Interesting Digital Humanities projects

2010 census block data
A sophisticated mapping project that illustrates racial distribution in the US. See the explanation at
America’s least popular war: Augmented War of 1812
America's least popular war uses a smartphone app to add interactive historical primary source documents to public spaces, and documents the results and ongoing project on its blog.
The American Yawp
The American Yawp offers a free and online, collaboratively built, open American history textbook designed for college-level history courses.
Arab image foundation
The Arab image foundation is a photographic archive with materials from the mid-nineteenth century to the present day.

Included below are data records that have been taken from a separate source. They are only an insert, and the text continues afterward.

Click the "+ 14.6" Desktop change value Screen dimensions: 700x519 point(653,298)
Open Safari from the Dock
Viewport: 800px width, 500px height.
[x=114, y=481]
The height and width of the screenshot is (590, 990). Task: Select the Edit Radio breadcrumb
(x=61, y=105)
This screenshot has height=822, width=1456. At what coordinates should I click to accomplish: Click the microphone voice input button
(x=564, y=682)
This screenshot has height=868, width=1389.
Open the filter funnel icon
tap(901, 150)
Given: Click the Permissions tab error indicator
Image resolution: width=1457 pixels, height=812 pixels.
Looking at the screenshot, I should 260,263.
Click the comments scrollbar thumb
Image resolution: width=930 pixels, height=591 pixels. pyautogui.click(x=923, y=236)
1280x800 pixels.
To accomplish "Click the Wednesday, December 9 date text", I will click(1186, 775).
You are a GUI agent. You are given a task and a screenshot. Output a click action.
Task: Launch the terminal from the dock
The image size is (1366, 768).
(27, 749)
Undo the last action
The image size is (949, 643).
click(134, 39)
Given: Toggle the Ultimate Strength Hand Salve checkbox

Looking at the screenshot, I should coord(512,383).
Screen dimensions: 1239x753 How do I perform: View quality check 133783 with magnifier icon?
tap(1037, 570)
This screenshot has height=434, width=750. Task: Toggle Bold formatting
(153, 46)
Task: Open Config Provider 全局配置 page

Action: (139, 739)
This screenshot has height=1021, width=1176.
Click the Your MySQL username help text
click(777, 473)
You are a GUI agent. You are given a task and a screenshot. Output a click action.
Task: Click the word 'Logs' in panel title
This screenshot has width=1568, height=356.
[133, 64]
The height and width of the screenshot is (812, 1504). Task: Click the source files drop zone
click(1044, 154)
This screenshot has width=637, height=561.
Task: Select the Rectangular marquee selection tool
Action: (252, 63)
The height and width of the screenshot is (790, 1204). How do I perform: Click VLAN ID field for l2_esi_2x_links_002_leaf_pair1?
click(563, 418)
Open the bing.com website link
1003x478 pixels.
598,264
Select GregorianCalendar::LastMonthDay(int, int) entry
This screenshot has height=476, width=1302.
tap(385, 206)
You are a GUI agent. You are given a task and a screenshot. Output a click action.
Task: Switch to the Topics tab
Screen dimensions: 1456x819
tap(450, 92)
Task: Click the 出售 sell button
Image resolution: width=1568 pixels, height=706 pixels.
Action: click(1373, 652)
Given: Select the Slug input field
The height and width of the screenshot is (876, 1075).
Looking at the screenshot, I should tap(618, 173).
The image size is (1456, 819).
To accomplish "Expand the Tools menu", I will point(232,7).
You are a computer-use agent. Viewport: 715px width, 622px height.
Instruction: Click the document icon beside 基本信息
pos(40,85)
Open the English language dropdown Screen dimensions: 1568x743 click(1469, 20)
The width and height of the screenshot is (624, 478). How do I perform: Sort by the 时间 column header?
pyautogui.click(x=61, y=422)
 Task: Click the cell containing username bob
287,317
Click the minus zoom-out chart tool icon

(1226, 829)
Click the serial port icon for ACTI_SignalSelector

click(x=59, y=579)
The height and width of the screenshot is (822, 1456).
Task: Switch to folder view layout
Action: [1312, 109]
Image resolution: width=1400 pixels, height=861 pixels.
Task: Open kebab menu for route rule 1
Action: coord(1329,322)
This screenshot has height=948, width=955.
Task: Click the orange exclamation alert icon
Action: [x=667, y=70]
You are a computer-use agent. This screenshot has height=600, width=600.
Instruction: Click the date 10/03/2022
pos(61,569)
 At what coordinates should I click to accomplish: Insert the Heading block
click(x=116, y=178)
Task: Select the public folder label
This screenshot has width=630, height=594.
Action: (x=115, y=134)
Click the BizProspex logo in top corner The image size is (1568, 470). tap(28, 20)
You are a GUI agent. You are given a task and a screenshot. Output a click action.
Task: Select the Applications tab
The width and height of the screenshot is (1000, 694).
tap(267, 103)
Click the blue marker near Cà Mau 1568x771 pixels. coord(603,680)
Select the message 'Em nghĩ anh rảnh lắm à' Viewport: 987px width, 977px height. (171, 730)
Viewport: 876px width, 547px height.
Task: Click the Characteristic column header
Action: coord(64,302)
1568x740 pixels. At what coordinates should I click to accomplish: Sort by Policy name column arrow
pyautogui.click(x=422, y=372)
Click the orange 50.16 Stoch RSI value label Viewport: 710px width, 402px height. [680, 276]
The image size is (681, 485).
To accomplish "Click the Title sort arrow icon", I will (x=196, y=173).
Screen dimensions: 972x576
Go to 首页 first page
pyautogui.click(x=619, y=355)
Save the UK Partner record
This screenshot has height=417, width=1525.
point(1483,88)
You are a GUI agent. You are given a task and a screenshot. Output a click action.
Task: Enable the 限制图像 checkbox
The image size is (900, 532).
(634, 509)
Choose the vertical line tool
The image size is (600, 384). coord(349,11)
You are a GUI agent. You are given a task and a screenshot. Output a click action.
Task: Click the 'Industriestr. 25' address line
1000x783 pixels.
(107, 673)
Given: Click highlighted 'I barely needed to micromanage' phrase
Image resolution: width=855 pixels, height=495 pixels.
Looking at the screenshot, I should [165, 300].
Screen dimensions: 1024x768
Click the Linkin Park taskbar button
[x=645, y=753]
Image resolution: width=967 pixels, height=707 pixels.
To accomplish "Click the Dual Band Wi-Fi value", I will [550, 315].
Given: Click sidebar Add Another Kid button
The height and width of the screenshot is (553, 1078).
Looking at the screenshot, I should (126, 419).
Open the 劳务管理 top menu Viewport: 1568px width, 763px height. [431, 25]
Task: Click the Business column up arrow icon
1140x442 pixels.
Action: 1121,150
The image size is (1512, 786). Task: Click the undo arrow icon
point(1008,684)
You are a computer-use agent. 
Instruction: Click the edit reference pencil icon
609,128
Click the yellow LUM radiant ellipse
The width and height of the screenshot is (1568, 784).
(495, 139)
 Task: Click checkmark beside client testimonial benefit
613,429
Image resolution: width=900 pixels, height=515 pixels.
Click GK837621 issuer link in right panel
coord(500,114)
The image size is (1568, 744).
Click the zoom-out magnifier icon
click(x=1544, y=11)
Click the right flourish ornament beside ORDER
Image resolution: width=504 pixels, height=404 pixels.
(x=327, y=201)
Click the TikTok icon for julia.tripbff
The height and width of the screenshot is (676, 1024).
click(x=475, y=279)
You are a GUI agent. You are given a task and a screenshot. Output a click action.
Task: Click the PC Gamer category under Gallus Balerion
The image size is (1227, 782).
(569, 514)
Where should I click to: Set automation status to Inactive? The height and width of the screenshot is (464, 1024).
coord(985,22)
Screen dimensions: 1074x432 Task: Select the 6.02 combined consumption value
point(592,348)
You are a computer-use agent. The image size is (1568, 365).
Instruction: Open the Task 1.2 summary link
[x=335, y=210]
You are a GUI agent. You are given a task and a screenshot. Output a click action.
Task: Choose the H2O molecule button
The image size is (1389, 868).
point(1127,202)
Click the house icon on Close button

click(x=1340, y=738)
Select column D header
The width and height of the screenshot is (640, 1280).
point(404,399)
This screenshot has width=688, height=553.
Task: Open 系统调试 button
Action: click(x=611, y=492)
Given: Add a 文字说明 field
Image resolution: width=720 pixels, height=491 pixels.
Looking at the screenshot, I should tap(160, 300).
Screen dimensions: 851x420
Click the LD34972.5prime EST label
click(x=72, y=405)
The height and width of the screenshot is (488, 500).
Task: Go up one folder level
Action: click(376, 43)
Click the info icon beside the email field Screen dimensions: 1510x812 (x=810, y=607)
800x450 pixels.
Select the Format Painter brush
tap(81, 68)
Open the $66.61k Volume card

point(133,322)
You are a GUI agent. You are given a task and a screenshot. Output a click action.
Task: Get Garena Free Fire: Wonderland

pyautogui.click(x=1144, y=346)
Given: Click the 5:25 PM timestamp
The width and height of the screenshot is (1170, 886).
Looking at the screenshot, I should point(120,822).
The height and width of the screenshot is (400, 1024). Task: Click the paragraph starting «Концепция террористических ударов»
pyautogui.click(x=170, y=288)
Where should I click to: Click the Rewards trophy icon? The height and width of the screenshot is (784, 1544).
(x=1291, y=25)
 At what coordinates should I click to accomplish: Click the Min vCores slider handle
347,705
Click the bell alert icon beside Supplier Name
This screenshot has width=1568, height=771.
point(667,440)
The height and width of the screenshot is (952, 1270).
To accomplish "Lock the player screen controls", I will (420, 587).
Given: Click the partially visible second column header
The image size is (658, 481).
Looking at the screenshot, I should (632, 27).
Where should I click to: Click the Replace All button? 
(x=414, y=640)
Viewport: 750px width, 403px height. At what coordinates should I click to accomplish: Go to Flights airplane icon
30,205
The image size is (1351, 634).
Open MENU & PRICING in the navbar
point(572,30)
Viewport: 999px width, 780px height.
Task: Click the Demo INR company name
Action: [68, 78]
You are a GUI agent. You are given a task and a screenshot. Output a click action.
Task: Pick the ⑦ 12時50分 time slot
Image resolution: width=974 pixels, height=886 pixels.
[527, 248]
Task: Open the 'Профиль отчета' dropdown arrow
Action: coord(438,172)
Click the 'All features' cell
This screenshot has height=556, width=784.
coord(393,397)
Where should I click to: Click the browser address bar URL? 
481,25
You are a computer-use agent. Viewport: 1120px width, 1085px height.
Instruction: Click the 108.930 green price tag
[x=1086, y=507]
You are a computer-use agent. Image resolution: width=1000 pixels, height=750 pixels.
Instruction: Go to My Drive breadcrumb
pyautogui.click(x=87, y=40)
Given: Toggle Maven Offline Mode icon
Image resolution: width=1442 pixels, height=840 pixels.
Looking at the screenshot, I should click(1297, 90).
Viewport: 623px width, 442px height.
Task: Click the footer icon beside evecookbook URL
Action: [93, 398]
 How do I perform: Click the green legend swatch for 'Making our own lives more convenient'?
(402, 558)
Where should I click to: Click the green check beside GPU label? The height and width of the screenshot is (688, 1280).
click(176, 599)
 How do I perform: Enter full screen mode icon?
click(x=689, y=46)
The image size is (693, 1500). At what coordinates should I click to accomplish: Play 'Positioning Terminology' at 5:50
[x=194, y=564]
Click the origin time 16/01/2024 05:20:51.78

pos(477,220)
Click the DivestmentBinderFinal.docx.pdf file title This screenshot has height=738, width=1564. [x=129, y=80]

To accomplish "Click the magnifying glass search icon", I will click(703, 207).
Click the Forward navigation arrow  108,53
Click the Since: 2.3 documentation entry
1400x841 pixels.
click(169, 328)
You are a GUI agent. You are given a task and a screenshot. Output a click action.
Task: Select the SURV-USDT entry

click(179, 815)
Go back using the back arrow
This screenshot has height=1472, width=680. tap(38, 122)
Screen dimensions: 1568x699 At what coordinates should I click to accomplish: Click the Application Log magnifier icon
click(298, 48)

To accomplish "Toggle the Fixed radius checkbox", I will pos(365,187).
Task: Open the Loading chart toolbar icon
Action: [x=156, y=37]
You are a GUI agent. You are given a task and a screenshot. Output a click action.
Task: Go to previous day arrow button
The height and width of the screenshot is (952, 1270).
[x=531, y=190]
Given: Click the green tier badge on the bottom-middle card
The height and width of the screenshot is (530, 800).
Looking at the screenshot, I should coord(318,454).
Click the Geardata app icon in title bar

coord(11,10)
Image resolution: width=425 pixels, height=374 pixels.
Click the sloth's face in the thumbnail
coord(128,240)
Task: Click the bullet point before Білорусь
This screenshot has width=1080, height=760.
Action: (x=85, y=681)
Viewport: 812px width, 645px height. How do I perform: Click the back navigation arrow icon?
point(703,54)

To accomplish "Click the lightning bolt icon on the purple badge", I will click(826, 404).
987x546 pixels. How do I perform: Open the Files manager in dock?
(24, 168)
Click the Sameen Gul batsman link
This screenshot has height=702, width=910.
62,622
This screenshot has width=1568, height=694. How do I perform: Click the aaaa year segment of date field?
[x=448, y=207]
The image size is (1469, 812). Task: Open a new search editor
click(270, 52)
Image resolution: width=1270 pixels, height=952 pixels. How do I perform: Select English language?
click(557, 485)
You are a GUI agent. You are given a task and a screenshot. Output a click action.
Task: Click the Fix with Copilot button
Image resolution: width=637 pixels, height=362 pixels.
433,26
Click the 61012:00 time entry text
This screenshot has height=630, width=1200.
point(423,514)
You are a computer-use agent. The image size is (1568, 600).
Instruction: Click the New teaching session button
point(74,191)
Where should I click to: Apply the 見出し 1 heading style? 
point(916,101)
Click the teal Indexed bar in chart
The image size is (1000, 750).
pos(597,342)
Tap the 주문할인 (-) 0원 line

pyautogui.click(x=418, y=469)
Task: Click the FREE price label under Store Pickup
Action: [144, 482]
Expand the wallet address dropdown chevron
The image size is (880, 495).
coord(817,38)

Archimedes palimpsest project
A thirteenth-century prayer book sold at auction to a private collector in 1998 contains erased texts that were written several centuries earlier still, including two treatises by Archimedes that can be found nowhere else, The Method and Stomachion. The Project provides digital images and transcriptions.
Çatalhöyük Living Archive
The Çatalhöyük Living Archive is a digital archive of the Neolithic-era archaeological findings at Çatalhöyük in Southern Turkey. It features a layout of the dig site, photographs, journals, and descriptions of found artifacts.
A crowd-sourced history project at the University of Canterbury (New Zealand) to collect anecdotes, videos, photos, etc., pertaining to the Canterbury earthquakes of 2010–11.
Classroom electric
The Classroom Electric is a constellation of web sites on Emily Dickinson, Walt Whitman, and nineteenth-century American culture. Here users can explore images of original manuscripts, rare photographs, notebooks, scrapbooks, letters, and maps in sites informed by cutting-edge scholarship. While each site works as a stand-alone case study useful to students and teachers, the sites also link to each other, to other resources, and to the Dickinson Electronic Archives and the Walt Whitman Archive.
Costar archives
The Costar archives is hosted by the Costume Program in the Department of Dramatic Art at the University of North Carolina at Chapel Hill, where it provides web support for several collections of garments associated, primarily, with university and professional theatrical costume programs. See especially the faceted search interface that you can open at the bottom of and try clicking on the gold stars in the upper right corner of the pictures.
Cultures of knowledge
This project compiles extensive databases of letters and other forms of intellectual correspondence among scholars and scientists from the sixteenth through the eighteenth centuries. The team extracted metadata from the letters, supplemented with biographical data about the authors, and presents maps and social networks based on that information. (Howard Hotson [Director], Oxford University)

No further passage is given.